The Prefrontal Cortex:
Your Brain’s Brakes
If the amygdala is the brain's alarm system, one role of the medial prefrontal cortex is to serve as the brakes. This area helps regulate emotions and calm the brain's alarm system.
Following repeated exposure to trauma, it may become less active, making it harder to regulate emotions, concentrate, or put feelings into words. Some people also experience emotional numbness, irritability, withdrawal, or avoidance, responses that can be mistaken by colleagues or by the person themselves as being “different”, rude, or not caring, rather than recognised as a trauma response.
These are recognised responses to trauma, not signs of personal weakness.
Trauma Affects the Body Too
PTSD doesn't only affect the brain.
It also affects the body's stress response.
Hormones such as cortisol help us respond to danger, but after repeated exposure they can remain activated or become disrupted. This can affect sleep, digestion, memory, concentration, mood and overall physical wellbeing.
That's why PTSD often feels just as physical as it does emotional, and why it can be mistaken for, or sit alongside, other physical health concerns.
Recovery Is Possible
The encouraging news is that these changes are not permanent.
The brain has an incredible ability to adapt and form new pathways over time. With the right treatment and support, it can learn that the danger has passed and begin responding differently.
Evidence-based treatments help make this possible.
Trauma-Focused Cognitive Behavioural Therapy (TF-CBT)
Helps people understand how trauma affects their thoughts, emotions and behaviours, while developing practical strategies to support recovery
Eye Movement Desensitisation and Reprocessing (EMDR)

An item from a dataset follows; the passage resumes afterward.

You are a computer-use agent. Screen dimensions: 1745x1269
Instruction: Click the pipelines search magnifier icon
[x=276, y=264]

Helps the brain reprocess traumatic memories so they become less distressing over time, reducing the emotional impact they have on everyday life
Group Therapy
Helps with education, connection with others and mood regulation. It provides peer validation, normalisation of trauma responses, and operationally credible interpersonal learning. Within structured trauma-focused programs, group formats enhance engagement by reducing stigma and fostering trust through shared lived experience.
Key Takeaways
PTSD and C-PTSD involve real biological changes in the brain and nervous system.
Trauma changes how the brain detects danger, stores memories and regulates emotions.

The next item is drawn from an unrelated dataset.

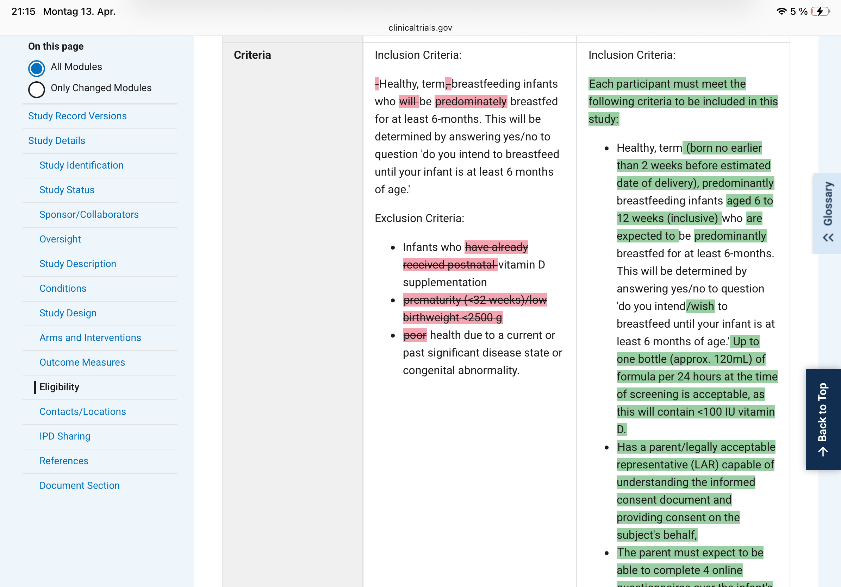Expand the Glossary side panel
This screenshot has height=587, width=841.
(828, 204)
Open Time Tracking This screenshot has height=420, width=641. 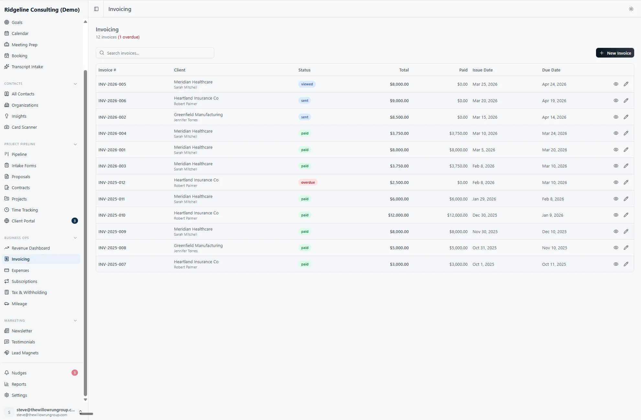point(25,210)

Many symptoms of PTSD are physical responses, not signs of weakness.
The brain has the ability to form new patterns of safety and recovery.
Evidence-based treatment can support meaningful and lasting recovery.
Where to Start
Every recovery journey is different.
At Geelong Psychology, we believe treatment should be developed collaboratively through clinical assessment, current evidence and your individual presentation and goals.
Whether that’s individual therapy, group programs, outdoor therapy or a combination of approaches, our role is to help you find the pathway that’s right for you.
References
American Psychological Association. (2025). Clinical practice guideline for the treatment of posttraumatic stress disorder in adults. American Psychological Association.
Davis, L. L., & Hamner, M. B. (2024). Post-traumatic stress disorder: The role of the amygdala and potential therapeutic interventions - A review. Frontiers in Psychiatry, 15, 1356563.
Iqbal, J., Huang, G.-D., Xue, Y.-X., Yang, M., & Jia, X.-J. (2023). The neural circuits and molecular mechanisms underlying fear dysregulation in posttraumatic stress disorder. Frontiers in Neuroscience, 17, 1281401.
Ressler, K. J., Berretta, S., Bolshakov, V. Y., Rosso, I. M., Meloni, E. G., Rauch, S. L., & Carlezon, W. A. (2022). Post-traumatic stress disorder: Clinical and translational neuroscience from cells to circuits. Nature Reviews Neurology, 18, 273-288.
Traina, G., & Tuszynski, J. A. (2023). The neurotransmission basis of post-traumatic stress disorders by the fear conditioning paradigm. International Journal of Molecular Sciences, 24(22), 16327.